Data masking for SQL database sources
info
The source code for this example can be found in our repository at: https://github.com/dlt-hub/dlt/tree/devel/docs/examples/data_masking
About this Example
This example shows how to build a reusable column-masking function for the
sql_database source. The function uses a closure to capture masking
configuration, so you can apply it to any resource via add_map().
Based on an implementation by Michał Zawadzki and Varun Chawla.
We'll learn how to:
- Use a closure to create a configurable masking callback
- Handle all backends supported by sql_database: PyArrow, ConnectorX, Pandas, and SQLAlchemy
- Support two masking strategies: replace with a mask string, or nullify
Usage with sql_table
from dlt.sources.sql_database import sql_table
table = sql_table(table="users")
table.add_map(mask_columns(columns=["email", "ssn"]))
pipeline = dlt.pipeline(
pipeline_name="masked_data",
destination="duckdb",
dataset_name="mydata",
)
load_info = pipeline.run(table)
Full source code
from enum import Enum
from typing import Any, Callable, Dict, List, Optional, Union
import pyarrow as pa
import pandas as pd
class MaskingMethod(str, Enum):
MASK = "mask"
NULLIFY = "nullify"
def mask_columns(
columns: List[str],
method: Optional[MaskingMethod] = None,
mask: str = "******",
) -> Callable[..., Any]:
"""Return a mapping function that masks the specified columns.
Args:
columns (List[str]): Column names to mask.
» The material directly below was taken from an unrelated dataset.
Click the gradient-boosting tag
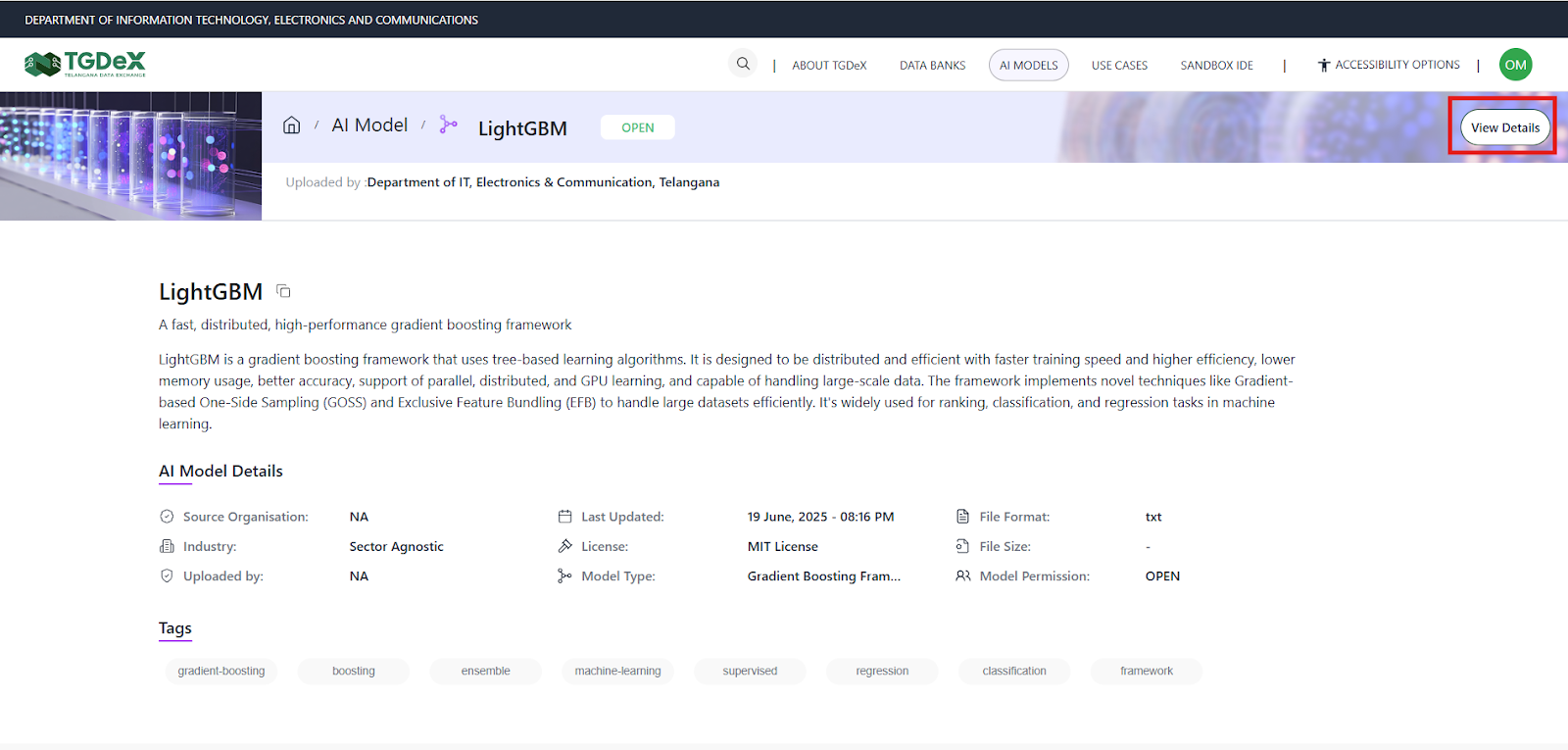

method (Optional[MaskingMethod]): MASK replaces with `mask` string,
NULLIFY sets to None. Defaults to MASK.
mask (str): Replacement string used when method is MASK.
Returns:
Callable: A function suitable for `resource.add_map()`.
"""
resolved_method: MaskingMethod = (
method if method is not None else MaskingMethod.MASK
)
def _apply(
table_or_row: Union[pa.Table, pd.DataFrame, Dict[str, Any]],
) -> Union[pa.Table, pd.DataFrame, Dict[str, Any]]:
# pyarrow / connectorx backends
if isinstance(table_or_row, pa.Table):
table = table_or_row
for col in table.schema.names:
if col in columns:
if resolved_method == MaskingMethod.MASK:
replacement = pa.array([mask] * table.num_rows)
else:
replacement = pa.nulls(
table.num_rows, type=table.schema.field(col).type
)
table = table.set_column(
table.schema.get_field_index(col), col, replacement
)
return table
# pandas backend
if isinstance(table_or_row, pd.DataFrame):
df = table_or_row
for col in df.columns:
if col in columns:
df[col] = mask if resolved_method == MaskingMethod.MASK else None
return df
# sqlalchemy backend (dict rows)
if isinstance(table_or_row, dict):
row = table_or_row
for col in row:
if col in columns:
row[col] = mask if resolved_method == MaskingMethod.MASK else None
return row
raise NotImplementedError(f"Unsupported data type: {type(table_or_row)}")
return _apply
if __name__ == "__main__":
import dlt
# create a dummy source with sensitive columns
@dlt.resource(write_disposition="replace")
def users():
yield [
{
"id": 1,
"name": "Alice",
"email": "alice@example.com",
"ssn": "123-45-6789",
},
{"id": 2, "name": "Bob", "email": "bob@example.com", "ssn": "987-65-4321"},
{
"id": 3,
"name": "Charlie",
"email": "charlie@example.com",
"ssn": "555-12-3456",
},
]
# mask email and ssn before loading
masked_users = users()
masked_users.add_map(mask_columns(columns=["email", "ssn"]))
pipeline = dlt.pipeline(
pipeline_name="data_masking_example",
destination="duckdb",
dataset_name="mydata",
)
load_info = pipeline.run(masked_users)
print(load_info)
# verify: sensitive columns are masked, other columns are untouched
with pipeline.sql_client() as client:
rows = client.execute_sql(
"SELECT id, name, email, ssn FROM mydata.users ORDER BY id"
)
for row in rows:
assert row[2] == "******", f"email should be masked, got {row[2]}"
assert row[3] == "******", f"ssn should be masked, got {row[3]}"
assert rows[0][1] == "Alice"
assert rows[1][1] == "Bob"
# now demonstrate NULLIFY method on a second table
@dlt.resource(
write_disposition="replace",
columns={"phone": {"data_type": "text"}},
)
def customers():
yield [
{"id": 1, "name": "Dana", "phone": "555-0001"},
{"id": 2, "name": "Eve", "phone": "555-0002"},
]
nullified_customers = customers()
nullified_customers.add_map(
mask_columns(columns=["phone"], method=MaskingMethod.NULLIFY)
)
load_info = pipeline.run(nullified_customers)
print(load_info)
with pipeline.sql_client() as client:
rows = client.execute_sql(
"SELECT id, name, phone FROM mydata.customers ORDER BY id"
)
for row in rows:
assert row[2] is None, f"phone should be nullified, got {row[2]}"
assert rows[0][1] == "Dana"
print("All masking pipeline checks passed.")